C'est plutôt en soi qu'il faut chercher. Car le système maintient l'humain dans des comportements adolescents, où "l'avoir" prévaut sur "l'être" et "le faire", et où le rapport de force et la compétition, sont les principaux modes de relation.

Si la richesse est tant convoitée, ce n'est pas tant par cupidité que par recherche de statut, de reconnaissance, de pouvoir ou encore de sécurité. Et la recherche du profit, qui n'est pas une valeur éducative avouée, demeure toutefois le moteur de la course à la réussite, et reste un des fondements de la société occidentale.

Il s'avère impossible de trouver des solutions valables si le problème n'est pas posé correctement. Nous ne pourrons opérer des changements efficaces dans la société, tant que nous prendrons comme référence objective notre regard subjectif sur celle-ci et sur nous-mêmes. Faute de réelles prises de conscience, nous persisterons à changer les apparences tout en persévérant à soutenir le fond.

Pour poser correctement le problème et y trouver de réelles solutions, nous devons développer nos capacités à nous libérer des lunettes qui nous aveuglent, face à la réalité.

Et la difficulté de nous en libérer vient du fait que nous avons intériorisé, intégré, assimilé la logique du système, au point qu'elle fait partie de nous-mêmes. Notre mode de fonctionnement individuel, notre mode de pensée, sont en parfaite adéquation avec cette logique, ce qui nous rend invisible le fond même du problème. Et même quand nous dénonçons les normes de fonctionnement du système à un niveau global, nous continuons, à un niveau individuel, à les garder comme références. Notre structure psychique se construit à partir de ces normes. Il est donc impossible de changer les normes à l'extérieur de nous, tant qu'elles restent intégrées à l'intérieur de nous. Car c'est cette intégration qui permet une adhésion subjective (donc inconsciente) au système, sous forme de comportements automatiques, d'inclinations spontanées, de valeurs personnelles apprises. De la sorte, nous parviendrons toujours à justifier cette logique par des arguments biens fournis, issus eux-même de notre identification au mode de pensée dominant.

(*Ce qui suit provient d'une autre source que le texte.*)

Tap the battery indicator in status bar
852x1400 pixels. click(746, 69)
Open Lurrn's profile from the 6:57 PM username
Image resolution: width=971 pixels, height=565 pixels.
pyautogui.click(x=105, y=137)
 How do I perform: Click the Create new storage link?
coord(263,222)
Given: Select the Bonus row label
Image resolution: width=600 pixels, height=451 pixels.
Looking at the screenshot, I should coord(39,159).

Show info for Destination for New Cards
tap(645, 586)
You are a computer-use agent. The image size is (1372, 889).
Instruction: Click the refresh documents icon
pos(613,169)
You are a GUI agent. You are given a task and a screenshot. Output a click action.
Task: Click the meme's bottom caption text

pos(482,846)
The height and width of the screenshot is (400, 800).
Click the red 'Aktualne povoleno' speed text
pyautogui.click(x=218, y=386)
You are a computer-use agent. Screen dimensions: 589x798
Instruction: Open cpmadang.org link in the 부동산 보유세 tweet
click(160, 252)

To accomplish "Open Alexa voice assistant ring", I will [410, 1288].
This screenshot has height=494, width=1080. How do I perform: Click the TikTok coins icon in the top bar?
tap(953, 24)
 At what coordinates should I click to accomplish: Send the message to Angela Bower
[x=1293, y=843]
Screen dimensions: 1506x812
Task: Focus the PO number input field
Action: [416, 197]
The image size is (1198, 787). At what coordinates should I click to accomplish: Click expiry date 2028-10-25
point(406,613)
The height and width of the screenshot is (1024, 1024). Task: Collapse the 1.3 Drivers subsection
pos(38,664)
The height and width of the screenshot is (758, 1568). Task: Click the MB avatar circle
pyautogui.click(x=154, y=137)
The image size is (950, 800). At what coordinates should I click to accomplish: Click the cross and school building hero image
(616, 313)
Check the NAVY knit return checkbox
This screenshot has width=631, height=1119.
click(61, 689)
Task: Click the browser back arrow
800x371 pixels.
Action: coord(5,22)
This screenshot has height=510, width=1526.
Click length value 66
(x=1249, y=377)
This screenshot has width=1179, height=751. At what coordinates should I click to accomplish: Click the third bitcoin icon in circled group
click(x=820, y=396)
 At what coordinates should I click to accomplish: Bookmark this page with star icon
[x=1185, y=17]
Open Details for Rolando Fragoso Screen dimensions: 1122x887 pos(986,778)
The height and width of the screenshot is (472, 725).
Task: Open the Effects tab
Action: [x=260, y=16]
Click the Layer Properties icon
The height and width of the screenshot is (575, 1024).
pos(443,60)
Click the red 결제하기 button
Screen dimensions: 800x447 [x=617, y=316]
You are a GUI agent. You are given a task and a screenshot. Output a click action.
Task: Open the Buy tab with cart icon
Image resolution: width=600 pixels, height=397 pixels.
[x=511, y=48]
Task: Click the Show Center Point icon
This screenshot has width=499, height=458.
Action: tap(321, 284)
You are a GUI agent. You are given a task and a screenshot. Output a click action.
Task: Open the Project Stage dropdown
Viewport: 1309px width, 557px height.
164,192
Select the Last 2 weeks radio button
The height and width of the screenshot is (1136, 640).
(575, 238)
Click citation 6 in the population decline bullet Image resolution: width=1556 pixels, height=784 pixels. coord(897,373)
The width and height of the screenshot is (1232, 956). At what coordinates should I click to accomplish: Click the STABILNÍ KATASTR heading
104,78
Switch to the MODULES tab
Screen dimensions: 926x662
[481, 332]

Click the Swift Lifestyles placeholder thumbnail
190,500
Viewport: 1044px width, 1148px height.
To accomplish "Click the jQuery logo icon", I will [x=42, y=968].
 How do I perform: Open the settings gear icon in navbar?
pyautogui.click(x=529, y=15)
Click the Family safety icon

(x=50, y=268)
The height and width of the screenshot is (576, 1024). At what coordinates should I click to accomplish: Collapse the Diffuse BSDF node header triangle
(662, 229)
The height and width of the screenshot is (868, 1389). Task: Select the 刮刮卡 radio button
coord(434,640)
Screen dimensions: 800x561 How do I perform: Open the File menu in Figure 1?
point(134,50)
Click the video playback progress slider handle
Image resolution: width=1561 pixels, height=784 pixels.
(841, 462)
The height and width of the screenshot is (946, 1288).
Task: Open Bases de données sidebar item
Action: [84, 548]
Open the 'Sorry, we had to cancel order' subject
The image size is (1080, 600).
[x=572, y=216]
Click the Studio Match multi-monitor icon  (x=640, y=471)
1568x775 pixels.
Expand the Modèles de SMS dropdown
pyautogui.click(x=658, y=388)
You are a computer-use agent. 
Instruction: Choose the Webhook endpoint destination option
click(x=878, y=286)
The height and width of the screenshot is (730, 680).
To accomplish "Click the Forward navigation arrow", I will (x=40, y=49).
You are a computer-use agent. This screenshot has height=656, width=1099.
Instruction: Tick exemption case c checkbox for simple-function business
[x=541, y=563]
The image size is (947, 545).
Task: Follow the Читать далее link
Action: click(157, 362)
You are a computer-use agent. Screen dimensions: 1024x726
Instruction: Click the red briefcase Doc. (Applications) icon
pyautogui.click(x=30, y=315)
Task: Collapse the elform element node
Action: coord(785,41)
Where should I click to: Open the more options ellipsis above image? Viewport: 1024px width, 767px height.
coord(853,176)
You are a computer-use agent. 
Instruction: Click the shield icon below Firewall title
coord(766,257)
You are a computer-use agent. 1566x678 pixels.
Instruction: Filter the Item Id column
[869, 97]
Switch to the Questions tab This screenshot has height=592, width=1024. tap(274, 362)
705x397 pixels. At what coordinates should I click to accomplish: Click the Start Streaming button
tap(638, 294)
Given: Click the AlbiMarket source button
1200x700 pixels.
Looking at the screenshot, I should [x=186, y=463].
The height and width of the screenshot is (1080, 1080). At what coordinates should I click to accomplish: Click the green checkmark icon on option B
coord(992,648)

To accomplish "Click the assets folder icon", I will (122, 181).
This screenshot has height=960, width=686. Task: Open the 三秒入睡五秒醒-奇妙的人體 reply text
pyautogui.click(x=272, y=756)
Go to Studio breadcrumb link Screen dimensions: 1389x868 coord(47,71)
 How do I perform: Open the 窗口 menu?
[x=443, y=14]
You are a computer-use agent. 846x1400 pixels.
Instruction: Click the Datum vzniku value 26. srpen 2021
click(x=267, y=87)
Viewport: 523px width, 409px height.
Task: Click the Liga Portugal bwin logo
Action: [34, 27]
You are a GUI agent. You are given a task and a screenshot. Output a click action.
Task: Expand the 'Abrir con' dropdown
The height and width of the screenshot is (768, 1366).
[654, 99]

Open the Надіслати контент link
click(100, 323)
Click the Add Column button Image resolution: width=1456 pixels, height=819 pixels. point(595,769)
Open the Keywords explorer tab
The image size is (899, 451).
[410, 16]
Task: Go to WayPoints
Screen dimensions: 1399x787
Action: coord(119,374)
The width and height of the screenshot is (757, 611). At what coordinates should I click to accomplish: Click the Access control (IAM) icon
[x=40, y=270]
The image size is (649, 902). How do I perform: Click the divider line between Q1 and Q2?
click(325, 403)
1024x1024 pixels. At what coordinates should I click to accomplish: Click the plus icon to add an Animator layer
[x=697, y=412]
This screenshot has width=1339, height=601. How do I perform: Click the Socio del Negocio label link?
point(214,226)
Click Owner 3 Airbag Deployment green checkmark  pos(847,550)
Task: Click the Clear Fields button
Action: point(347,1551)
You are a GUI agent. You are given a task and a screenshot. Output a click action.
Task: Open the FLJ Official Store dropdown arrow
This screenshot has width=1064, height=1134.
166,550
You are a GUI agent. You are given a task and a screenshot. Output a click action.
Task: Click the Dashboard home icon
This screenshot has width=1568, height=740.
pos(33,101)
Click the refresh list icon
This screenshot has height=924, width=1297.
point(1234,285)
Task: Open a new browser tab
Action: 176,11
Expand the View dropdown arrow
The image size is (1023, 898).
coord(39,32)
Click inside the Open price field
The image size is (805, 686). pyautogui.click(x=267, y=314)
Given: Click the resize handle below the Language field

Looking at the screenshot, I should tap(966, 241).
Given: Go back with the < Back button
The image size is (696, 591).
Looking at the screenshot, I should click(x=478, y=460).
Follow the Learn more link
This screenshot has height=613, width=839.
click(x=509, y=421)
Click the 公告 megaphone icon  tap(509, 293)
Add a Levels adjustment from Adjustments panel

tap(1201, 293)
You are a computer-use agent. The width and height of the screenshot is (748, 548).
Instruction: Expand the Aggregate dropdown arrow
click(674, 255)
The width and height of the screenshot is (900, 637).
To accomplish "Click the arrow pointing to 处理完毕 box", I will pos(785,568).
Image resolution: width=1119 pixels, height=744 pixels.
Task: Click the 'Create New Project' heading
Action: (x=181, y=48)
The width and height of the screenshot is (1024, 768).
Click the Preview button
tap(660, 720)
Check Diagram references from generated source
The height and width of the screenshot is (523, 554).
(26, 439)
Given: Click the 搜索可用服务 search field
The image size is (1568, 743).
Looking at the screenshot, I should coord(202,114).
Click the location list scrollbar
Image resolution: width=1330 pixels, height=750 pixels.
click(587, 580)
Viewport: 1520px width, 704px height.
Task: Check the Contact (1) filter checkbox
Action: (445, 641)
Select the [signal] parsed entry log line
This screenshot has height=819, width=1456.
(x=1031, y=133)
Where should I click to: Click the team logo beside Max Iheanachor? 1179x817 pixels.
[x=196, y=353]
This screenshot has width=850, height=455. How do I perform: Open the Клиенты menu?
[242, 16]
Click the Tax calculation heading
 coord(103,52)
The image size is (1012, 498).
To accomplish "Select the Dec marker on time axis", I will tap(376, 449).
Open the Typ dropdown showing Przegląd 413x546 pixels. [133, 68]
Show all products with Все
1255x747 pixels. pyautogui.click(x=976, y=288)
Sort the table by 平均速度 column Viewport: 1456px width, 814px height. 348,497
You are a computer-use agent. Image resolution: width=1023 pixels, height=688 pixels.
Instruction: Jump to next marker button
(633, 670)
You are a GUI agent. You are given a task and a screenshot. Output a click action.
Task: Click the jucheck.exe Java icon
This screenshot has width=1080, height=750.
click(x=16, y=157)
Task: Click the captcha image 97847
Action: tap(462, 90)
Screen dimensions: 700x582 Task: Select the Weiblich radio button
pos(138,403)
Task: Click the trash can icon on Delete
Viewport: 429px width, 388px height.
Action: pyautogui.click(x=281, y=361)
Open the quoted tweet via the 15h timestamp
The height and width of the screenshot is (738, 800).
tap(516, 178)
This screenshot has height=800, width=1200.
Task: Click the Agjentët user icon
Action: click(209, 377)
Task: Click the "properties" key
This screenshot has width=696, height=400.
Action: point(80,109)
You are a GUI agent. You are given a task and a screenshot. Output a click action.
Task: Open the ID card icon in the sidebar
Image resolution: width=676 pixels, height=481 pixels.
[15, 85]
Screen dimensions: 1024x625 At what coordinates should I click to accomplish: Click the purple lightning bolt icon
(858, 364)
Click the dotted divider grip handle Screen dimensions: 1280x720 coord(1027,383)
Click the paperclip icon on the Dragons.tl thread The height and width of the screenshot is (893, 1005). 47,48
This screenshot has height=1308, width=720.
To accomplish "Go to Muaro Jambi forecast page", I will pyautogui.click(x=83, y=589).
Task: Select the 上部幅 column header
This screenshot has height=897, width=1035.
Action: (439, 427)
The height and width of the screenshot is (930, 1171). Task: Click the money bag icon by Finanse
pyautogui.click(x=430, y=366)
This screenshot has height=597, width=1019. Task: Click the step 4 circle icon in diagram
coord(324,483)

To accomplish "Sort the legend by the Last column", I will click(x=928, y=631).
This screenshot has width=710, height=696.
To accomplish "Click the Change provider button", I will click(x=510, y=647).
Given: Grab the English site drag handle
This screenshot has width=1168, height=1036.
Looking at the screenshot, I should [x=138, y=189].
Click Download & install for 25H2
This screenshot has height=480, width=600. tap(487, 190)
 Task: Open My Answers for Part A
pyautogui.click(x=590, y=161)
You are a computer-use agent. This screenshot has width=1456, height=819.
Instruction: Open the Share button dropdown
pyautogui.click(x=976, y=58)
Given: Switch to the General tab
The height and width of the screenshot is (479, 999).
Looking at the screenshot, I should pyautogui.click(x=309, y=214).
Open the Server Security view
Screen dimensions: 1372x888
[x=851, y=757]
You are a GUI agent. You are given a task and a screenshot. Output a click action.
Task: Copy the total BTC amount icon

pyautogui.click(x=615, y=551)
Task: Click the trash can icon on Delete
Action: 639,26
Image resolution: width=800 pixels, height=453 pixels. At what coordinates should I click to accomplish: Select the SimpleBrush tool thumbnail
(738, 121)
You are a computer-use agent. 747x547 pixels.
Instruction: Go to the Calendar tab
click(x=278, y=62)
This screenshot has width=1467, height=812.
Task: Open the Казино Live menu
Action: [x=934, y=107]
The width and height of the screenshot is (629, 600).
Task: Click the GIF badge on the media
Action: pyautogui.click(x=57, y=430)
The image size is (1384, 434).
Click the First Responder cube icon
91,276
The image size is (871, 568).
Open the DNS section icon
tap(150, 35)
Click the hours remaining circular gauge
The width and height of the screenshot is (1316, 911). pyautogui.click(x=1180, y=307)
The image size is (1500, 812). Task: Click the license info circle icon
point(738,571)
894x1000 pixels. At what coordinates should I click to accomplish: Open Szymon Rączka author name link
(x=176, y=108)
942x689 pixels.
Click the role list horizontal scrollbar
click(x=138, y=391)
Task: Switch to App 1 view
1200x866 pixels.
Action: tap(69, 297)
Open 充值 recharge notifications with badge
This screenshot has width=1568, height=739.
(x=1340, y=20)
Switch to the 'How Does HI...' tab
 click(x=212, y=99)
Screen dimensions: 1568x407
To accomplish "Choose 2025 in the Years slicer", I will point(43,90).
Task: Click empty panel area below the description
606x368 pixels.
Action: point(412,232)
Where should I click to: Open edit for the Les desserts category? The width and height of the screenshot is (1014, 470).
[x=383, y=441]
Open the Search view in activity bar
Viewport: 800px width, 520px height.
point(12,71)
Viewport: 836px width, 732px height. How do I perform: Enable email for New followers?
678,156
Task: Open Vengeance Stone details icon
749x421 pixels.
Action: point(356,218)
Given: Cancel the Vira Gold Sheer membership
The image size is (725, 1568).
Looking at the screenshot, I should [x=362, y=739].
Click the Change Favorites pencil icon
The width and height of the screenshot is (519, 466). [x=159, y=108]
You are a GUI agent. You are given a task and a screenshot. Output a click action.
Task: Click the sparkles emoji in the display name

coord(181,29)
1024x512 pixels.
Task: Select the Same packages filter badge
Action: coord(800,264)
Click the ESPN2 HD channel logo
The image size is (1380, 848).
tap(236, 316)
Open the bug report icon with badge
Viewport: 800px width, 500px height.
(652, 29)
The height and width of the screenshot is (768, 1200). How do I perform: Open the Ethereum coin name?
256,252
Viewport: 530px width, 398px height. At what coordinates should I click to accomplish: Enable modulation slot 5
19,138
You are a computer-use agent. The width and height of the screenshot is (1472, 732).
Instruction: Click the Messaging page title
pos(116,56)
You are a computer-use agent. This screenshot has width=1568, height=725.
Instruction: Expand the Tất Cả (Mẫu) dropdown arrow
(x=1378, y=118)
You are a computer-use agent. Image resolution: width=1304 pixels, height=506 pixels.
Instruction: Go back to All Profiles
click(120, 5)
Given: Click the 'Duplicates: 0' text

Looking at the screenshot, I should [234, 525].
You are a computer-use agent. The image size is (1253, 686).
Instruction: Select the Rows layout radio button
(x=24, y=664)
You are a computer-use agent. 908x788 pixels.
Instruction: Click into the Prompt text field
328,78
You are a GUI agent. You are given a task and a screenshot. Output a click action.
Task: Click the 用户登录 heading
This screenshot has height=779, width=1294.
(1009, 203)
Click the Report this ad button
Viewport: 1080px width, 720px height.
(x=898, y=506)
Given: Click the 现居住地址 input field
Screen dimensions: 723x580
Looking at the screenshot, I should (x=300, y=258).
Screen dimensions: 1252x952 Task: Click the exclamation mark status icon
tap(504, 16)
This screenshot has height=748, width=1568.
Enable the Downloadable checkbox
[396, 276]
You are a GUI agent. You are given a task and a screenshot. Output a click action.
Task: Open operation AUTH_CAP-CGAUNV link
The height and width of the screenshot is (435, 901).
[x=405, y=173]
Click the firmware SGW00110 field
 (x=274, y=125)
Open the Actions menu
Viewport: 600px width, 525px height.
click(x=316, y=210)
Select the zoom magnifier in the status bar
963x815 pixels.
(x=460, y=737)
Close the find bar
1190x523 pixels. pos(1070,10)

Tant qu'on ne discerne pas cette complaisance dont nous faisons preuve, tant que nous ne découvrons pas les concessions que nous avons faites à notre propre intégrité pour garder les satisfactions que nous offrent le système; nous ne pourrons pas nous donner les moyens de retourner aux valeurs liées à la conscience, au coeur et à la rationalité, en remplacement des pseudo-valeurs basées sur le principe de plaisir.

Il s'agit de faire renaître l'humain en nous. Car derrière la liberté de "faire ce qui nous plaît", se cache un emprisonnement de la pensée, de la conscience, et de toutes nos valeurs morales : ce qui rend presque infaillible notre obéissance au système.

Les changements dans la société ne pourront se passer de changements dans les moeurs. Et ces changements-là ne peuvent s'opérer au départ, qu'à un niveau individuel et ne pourront être imposés de l'extérieur. Ces changements ne seront pas de l'ordre de l'ascèse, mais d'un arrêt de notre complaisance envers le système.

Si l'on veut changer le système, changer le monde, on ne pourra pas faire l'épargne de se changer soi-même.

Si l'on comprend que le système nous manipule, et donc que le succès de son action sur nous est lié à son mode de fonctionnement sournois (dont nous n'avons pas conscience), il apparaît alors que pour s'en libérer, il faudra mettre en lumière chacun de ses effets sur nous. Car une manipulation devenue visible n'opère plus. Cela ne se fera pas sans effort, mais le jeu en vaut la chandelle. Il s'agit d'un travail volontaire au quotidien, sans cela toute lutte politique, toute recherche de changement à un niveau global, ne pourra aboutir.